=== Activity ===
Reproduce word for word the lines between those holding "Image resolution: width=1952" and "Task: Click the Tue 06:00 x-axis label", inclusive, and nothing else from the data below.

=== Stored data ===
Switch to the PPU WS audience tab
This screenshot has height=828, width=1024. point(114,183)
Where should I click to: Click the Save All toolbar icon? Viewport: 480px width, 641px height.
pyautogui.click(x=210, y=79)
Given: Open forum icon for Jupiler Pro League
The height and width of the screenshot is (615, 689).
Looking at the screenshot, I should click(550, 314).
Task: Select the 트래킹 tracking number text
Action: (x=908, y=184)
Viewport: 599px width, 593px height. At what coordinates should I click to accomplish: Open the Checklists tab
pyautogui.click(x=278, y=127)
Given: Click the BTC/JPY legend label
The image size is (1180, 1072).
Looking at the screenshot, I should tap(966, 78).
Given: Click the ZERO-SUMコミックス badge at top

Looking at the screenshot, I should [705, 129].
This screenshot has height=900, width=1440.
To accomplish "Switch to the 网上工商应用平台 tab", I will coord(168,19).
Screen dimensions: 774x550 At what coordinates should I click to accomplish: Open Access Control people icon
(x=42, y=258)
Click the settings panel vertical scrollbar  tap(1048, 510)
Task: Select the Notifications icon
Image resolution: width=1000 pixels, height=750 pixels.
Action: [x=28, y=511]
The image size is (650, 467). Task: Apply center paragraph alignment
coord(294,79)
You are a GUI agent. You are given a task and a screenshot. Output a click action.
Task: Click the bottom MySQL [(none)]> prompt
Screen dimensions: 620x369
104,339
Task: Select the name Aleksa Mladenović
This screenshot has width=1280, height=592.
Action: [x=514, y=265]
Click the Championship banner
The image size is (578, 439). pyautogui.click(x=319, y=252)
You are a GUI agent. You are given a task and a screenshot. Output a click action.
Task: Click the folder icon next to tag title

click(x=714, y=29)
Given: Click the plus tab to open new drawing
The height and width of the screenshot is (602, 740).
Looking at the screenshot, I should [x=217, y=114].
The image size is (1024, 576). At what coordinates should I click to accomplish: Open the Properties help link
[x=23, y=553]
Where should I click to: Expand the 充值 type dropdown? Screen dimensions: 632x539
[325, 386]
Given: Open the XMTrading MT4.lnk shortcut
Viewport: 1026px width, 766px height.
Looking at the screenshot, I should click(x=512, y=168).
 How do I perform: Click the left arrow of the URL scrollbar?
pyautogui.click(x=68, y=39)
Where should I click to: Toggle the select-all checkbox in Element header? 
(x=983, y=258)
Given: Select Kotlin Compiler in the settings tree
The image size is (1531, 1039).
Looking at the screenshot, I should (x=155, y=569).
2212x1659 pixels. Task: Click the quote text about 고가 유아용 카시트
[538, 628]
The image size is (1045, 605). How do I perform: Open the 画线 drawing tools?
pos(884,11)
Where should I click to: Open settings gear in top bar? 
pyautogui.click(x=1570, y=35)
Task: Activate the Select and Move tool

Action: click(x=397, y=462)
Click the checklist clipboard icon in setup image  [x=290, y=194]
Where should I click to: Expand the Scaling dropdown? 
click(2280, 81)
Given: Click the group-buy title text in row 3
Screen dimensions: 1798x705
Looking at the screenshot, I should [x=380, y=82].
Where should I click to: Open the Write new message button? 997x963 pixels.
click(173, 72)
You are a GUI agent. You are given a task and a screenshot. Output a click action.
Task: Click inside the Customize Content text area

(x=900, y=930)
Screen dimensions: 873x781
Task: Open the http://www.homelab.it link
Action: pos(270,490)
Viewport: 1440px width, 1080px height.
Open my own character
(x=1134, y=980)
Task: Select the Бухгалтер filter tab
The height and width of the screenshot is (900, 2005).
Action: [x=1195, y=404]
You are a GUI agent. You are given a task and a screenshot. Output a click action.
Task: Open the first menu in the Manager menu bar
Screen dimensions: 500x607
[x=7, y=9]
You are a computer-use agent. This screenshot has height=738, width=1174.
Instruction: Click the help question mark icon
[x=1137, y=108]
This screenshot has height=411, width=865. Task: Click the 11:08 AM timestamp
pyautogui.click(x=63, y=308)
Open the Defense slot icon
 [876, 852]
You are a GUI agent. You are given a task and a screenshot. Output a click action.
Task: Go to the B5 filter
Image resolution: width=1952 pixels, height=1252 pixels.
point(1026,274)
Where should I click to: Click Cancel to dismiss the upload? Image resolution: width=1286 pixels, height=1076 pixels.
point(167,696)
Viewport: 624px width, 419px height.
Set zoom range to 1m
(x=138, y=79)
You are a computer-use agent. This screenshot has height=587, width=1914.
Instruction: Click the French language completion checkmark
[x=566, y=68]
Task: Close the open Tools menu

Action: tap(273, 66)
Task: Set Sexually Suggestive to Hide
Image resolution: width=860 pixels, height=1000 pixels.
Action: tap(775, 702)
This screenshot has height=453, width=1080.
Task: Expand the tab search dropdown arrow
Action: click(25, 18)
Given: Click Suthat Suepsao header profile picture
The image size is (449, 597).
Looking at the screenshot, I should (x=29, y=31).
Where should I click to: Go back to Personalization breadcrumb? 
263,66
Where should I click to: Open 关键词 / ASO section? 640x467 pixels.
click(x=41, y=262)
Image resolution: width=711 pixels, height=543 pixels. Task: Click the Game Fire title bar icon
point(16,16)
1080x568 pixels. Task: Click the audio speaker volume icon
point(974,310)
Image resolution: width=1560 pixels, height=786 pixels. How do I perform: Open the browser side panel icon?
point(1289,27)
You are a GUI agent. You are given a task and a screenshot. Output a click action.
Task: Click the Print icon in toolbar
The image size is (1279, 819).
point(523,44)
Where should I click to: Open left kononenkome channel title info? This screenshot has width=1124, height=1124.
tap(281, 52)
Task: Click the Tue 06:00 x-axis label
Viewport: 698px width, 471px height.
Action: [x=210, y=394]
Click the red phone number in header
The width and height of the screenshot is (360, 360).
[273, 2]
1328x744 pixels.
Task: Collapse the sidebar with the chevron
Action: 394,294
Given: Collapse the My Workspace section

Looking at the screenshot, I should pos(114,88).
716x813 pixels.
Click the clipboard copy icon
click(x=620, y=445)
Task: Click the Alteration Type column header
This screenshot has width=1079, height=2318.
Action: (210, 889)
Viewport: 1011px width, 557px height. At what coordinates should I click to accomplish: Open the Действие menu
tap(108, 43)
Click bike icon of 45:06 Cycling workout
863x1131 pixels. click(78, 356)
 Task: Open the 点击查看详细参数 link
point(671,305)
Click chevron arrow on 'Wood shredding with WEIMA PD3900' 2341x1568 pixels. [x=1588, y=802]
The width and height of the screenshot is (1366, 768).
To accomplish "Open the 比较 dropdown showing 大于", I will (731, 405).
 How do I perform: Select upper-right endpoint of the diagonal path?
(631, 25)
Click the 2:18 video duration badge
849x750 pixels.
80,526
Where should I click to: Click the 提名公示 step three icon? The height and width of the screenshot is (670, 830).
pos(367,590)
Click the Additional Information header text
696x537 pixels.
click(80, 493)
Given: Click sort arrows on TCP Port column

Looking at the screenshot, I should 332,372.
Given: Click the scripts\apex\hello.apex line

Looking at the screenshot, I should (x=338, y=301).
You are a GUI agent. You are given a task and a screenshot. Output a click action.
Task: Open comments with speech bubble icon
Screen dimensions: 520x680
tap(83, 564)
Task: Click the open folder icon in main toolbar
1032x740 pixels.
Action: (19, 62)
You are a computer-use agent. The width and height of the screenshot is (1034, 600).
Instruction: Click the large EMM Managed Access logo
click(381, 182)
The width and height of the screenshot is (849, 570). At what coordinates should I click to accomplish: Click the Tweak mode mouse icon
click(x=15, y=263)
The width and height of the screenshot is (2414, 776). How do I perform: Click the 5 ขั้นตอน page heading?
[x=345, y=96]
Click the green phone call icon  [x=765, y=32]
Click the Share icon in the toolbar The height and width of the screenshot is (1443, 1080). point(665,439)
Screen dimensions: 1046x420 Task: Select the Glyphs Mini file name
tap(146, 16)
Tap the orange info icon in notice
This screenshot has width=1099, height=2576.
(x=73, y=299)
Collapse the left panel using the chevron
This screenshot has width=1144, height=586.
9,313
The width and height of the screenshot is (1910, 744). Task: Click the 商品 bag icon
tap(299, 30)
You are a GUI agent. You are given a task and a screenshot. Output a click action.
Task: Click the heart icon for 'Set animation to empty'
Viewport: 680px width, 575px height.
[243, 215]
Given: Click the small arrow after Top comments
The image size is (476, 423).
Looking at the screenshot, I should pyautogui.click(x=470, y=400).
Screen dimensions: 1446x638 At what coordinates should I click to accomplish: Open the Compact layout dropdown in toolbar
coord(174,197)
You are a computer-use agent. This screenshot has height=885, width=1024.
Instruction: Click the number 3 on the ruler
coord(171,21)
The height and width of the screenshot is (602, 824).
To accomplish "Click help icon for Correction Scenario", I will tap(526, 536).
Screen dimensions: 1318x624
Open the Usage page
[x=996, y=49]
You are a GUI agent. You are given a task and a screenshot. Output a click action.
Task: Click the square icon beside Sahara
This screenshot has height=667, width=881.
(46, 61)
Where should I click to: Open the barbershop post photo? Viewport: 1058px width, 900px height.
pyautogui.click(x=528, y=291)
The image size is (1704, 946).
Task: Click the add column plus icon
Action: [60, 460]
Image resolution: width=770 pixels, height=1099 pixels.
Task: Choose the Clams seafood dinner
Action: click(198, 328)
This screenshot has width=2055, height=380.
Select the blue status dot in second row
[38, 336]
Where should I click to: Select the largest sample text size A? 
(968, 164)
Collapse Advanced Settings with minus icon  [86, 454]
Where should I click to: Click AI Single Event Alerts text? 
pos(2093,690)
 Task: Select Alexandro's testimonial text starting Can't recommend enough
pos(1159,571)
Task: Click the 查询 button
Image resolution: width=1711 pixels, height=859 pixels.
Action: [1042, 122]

=== Solution ===
Image resolution: width=1952 pixels, height=1252 pixels.
point(1026,274)
Where should I click to: Click Cancel to dismiss the upload? Image resolution: width=1286 pixels, height=1076 pixels.
point(167,696)
Viewport: 624px width, 419px height.
Set zoom range to 1m
(x=138, y=79)
You are a computer-use agent. This screenshot has height=587, width=1914.
Instruction: Click the French language completion checkmark
[x=566, y=68]
Task: Close the open Tools menu

Action: tap(273, 66)
Task: Set Sexually Suggestive to Hide
Image resolution: width=860 pixels, height=1000 pixels.
Action: tap(775, 702)
This screenshot has height=453, width=1080.
Task: Expand the tab search dropdown arrow
Action: click(25, 18)
Given: Click Suthat Suepsao header profile picture
The image size is (449, 597).
Looking at the screenshot, I should (x=29, y=31).
Where should I click to: Go back to Personalization breadcrumb? 
263,66
Where should I click to: Open 关键词 / ASO section? 640x467 pixels.
click(x=41, y=262)
Image resolution: width=711 pixels, height=543 pixels. Task: Click the Game Fire title bar icon
point(16,16)
1080x568 pixels. Task: Click the audio speaker volume icon
point(974,310)
Image resolution: width=1560 pixels, height=786 pixels. How do I perform: Open the browser side panel icon?
point(1289,27)
You are a GUI agent. You are given a task and a screenshot. Output a click action.
Task: Click the Print icon in toolbar
The image size is (1279, 819).
point(523,44)
Where should I click to: Open left kononenkome channel title info? This screenshot has width=1124, height=1124.
tap(281, 52)
Task: Click the Tue 06:00 x-axis label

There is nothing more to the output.